YOUR OBJECTIVE:
Your answer should restate each line of the data below word for word.

PROVIDED INFORMATION:
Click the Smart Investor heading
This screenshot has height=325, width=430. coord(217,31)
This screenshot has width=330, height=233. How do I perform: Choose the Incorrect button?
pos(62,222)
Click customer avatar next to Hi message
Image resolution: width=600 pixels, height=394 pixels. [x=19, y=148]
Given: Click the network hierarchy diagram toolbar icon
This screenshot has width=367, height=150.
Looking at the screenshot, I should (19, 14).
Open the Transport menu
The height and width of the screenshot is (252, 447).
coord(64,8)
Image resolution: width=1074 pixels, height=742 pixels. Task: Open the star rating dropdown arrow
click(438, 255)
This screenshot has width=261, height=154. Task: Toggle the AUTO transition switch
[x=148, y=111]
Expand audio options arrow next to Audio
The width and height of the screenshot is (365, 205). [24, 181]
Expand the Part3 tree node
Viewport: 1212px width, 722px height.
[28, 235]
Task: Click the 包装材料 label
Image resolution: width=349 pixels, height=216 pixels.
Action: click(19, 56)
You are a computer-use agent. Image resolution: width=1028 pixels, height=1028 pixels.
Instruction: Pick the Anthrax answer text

ANSWER BELOW:
Click the Smart Investor heading
This screenshot has height=325, width=430. coord(217,31)
This screenshot has width=330, height=233. How do I perform: Choose the Incorrect button?
pos(62,222)
Click customer avatar next to Hi message
Image resolution: width=600 pixels, height=394 pixels. [x=19, y=148]
Given: Click the network hierarchy diagram toolbar icon
This screenshot has width=367, height=150.
Looking at the screenshot, I should (19, 14).
Open the Transport menu
The height and width of the screenshot is (252, 447).
coord(64,8)
Image resolution: width=1074 pixels, height=742 pixels. Task: Open the star rating dropdown arrow
click(438, 255)
This screenshot has width=261, height=154. Task: Toggle the AUTO transition switch
[x=148, y=111]
Expand audio options arrow next to Audio
The width and height of the screenshot is (365, 205). [24, 181]
Expand the Part3 tree node
Viewport: 1212px width, 722px height.
[28, 235]
Task: Click the 包装材料 label
Image resolution: width=349 pixels, height=216 pixels.
Action: click(19, 56)
You are a computer-use agent. Image resolution: width=1028 pixels, height=1028 pixels.
Instruction: Pick the Anthrax answer text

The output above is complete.